### TEXT UNDER STUDY
┏━━

By Andy Sullivan and Susan Cornwell
WASHINGTON – Senate Democrats are set to try again on Wednesday to extend the U.S. government’s borrowing authority to head off a catastrophic default, after President Joe Biden suggested they could change the chamber’s rules to bypass a Republican roadblock.
Republicans for months have refused to help raise the self-imposed $28.4 trillion borrowing cap, instead trying to force Democrats to use a different parliamentary maneuver to do so in hopes of scoring political points with voters.
With less than two weeks to go before the Treasury Department expects to run out of ways to meet the government’s expenses, Democrats are looking at all their options.
Biden said on Tuesday that it was “real possibility” that Democrats might use their current razor-thin majority to drop the Senate’s filibuster rule, which requires 60 of the chamber’s 100 members to agree to pass most legislation.
Biden, himself a former Senator, had previously opposed changes to the filibuster, which is meant to help maintain government stability through election cycles.
If Democrats follow through, they could easily suspend the debt ceiling before the deadline of about Oct. 18. That would head off the risk of a crippling default and allow them to focus on passing two mammoth spending bills that make up the bulk of Biden’s domestic agenda.

┗━━

### PROBLEMS AND TASKS
1. Please extract the passage of the debt ceiling article from "Biden said on" to "through election cycles.", copying it word for word.
2. According to the debt ceiling article, how many senators must agree to pass most legislation under the filibuster rule?
3. Carry on the debt ceiling article, beginning after its final sentence.

### ENTRIES SUPPLIED
┏━━

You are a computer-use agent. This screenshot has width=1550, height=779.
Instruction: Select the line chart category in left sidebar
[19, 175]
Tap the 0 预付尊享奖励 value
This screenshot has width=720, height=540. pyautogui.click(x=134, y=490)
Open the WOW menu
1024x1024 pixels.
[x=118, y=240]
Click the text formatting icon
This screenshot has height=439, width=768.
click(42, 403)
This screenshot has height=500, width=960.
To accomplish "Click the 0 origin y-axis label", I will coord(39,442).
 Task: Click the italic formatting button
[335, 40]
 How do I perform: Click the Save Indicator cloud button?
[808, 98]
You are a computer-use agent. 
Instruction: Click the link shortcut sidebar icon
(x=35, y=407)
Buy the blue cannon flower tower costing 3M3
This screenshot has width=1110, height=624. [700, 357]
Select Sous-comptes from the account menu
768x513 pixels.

┗━━

### ANSWERS TO EACH TASK
1.
Biden said on Tuesday that it was “real possibility” that Democrats might use their current razor-thin majority to drop the Senate’s filibuster rule, which requires 60 of the chamber’s 100 members to agree to pass most legislation.
Biden, himself a former Senator, had previously opposed changes to the filibuster, which is meant to help maintain government stability through election cycles.

2. 60 of the chamber's 100 members.

3.
In an effort to underline the severe economic risks of a default, Biden will meet on Wednesday with a group including CEOs of major corporations including JPMorgan Chase & Co., Intel Corp. and Nasdaq Inc.
Many Democrats have long argued that the Senate should dump the filibuster entirely, saying it prevents progress on climate change, voting rights and other priorities. The chamber already allows federal judges, including Supreme Court justices, to win approval on a straight majority vote.
Centrist Democratic senators including Joe Manchin and Kyrsten Sinema have said repeatedly they are not willing to dump the filibuster, which would leave the party short of the votes they need to change the rule, however. They could not be reached for comment on whether Biden’s words would change their minds.
Democratic Senators John Hickenlooper and Ron Wyden on Tuesday said they were open to dropping the filibuster requirement for the debt-limit vote. Manchin declined to comment when asked about it prior to Biden’s remarks.
The Senate was due to hold a Wednesday afternoon procedural vote that would allow them to begin debating a bill that would suspend the debt limit until December 2022, after the elections that will determine control of Congress for the next two years.
That passed the Democratic-controlled House of Representatives last week but Republicans have stalled it in the Senate with the filibuster.
Without a quick resolution, some government services might be suspended, such as delivering Social Security benefit checks to the elderly.
Even a close call would likely be damaging. A 2011 debt ceiling dispute, which Congress resolved two days before the borrowing limit was due to have been reached, caused stocks to tumble and prompted a first-ever credit downgrade for U.S. debt.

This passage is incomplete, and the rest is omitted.